Based on our experience of launching a frailty virtual ward, in collaboration with NHS and social care partners, we have identified 5 small, but crucial, steps to building a successful frailty virtual ward.
These key steps were shared in our latest live panel event, bringing together NHS and social care professionals to discuss their experience with delivering a frailty virtual ward.
Although the service will have economical benefits, the overarching goal of the virtual ward should be to provide the very best care for patients. Every decision made during the planning process should take into consideration how the patients will benefit.
Jon Rouston, CCIO at Lincolnshire Community Health Services NHS Trust, said:
“We're not making a virtual ward, because NHS England have asked us to, we're making a virtual ward because we think that there's a cohort of patients that we could manage better in different places and create a better experience for them.”
This philosophy will help with identifying where the service can have the most impact. For example, we know that when frail patients are rushed into hospital, they are at a higher risk of hospital-acquired infections and delirium which can take weeks, or even months, to recover from. Implementing admission avoidance and assisted discharge virtual wards helps frail patients stay out of hospital and enables them to recover more comfortably in their place of residence.
It’s crucial that all stakeholders are engaged with the virtual ward in the early stages of planning. Working with digital champions from the beginning will help convert those who are feeling unsure about the new service.
Jon commented: “You've got a group of people who are going to absolutely run with it, a group of people who are going to be really difficult to get on side, and then a group of people in the middle.
"And working with those people in the middle using the people who are going to run with it, it's probably going to bring you along much quicker.”

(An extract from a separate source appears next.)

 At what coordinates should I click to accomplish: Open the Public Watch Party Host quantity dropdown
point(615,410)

It’s also important to consider how to best engage with the social care provider. To prevent the needs of the health provider from being prioritised over the needs of the social care team, both parties should be planning and designing the service together from day one.
As a result of overlapping funding opportunities, NHS teams sometimes design new pathways that end up being very similar. This is where strong communication across providers within the ICS is critical.

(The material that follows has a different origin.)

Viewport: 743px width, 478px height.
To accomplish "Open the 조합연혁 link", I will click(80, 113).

Melanie Weatherley MBE is the Chief Executive at Walnut Care. She commented: “Because we all talk to each other in Lincolnshire, we've been able to say, ‘Oh, I've just got funding for this’, ‘While I've got funding for that, but actually, it's the same’. So can we not do it together?”

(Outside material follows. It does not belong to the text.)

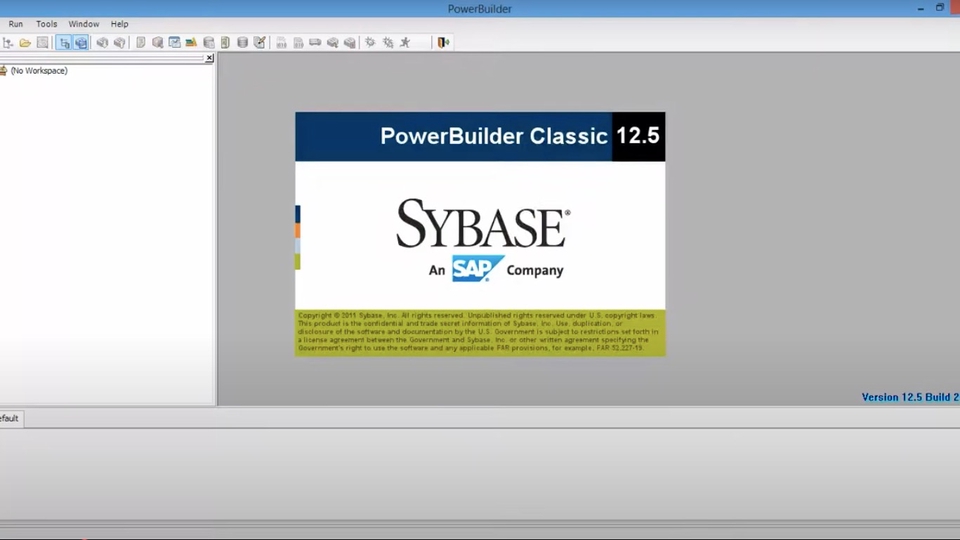Select the (No Workspace) tree item

(x=38, y=71)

Joining forces and combining resources to create one single pathway will have more benefits in the long run.
To ensure a smooth transition of patients through the pathway, the team need to carefully plan the clinical model and create comprehensive standard operating procedures (SOP). It should be clear where accountability lies and who is responsible for what.
The SOP will help the team identify which patients are suitable for the virtual ward and how the onboarding and off-boarding process should work. Ensuring everyone knows their role and what they are responsible for will help the team grow in confidence while providing a well-organised service.
Starting with a small cohort of patients allows the team to get used to the service and feel more confident delivering it. It gives the organisation time to notice teething issues and fix them before scaling up. The virtual ward service should grow based on learnings and feedback from both the health and social care teams.
Jon said: “We've used a PDSA kind of model, so Plan, Do, Study, Act, model where we've got people back together every week and we've talked through what's gone well, what hasn't gone well. Let's plan for that, let's implement it. And then let's come back and review it."
While it’s important to start with small steps, it’s important to build momentum and keep moving forward with the goal of the pilot becoming ‘business as usual'. As Melanie puts it:
“Don't run before you can walk, but as soon as you learn, make your strides as long as you can because there’s a long way to go.”
Building a flexible service is crucial. It should be able to adapt to the changing needs of clinicians, carers and patients. With that said, the team shouldn’t let small issues hold them back from progressing and growing the project. As Jon neatly sums it up: “Perfection is the enemy of done.”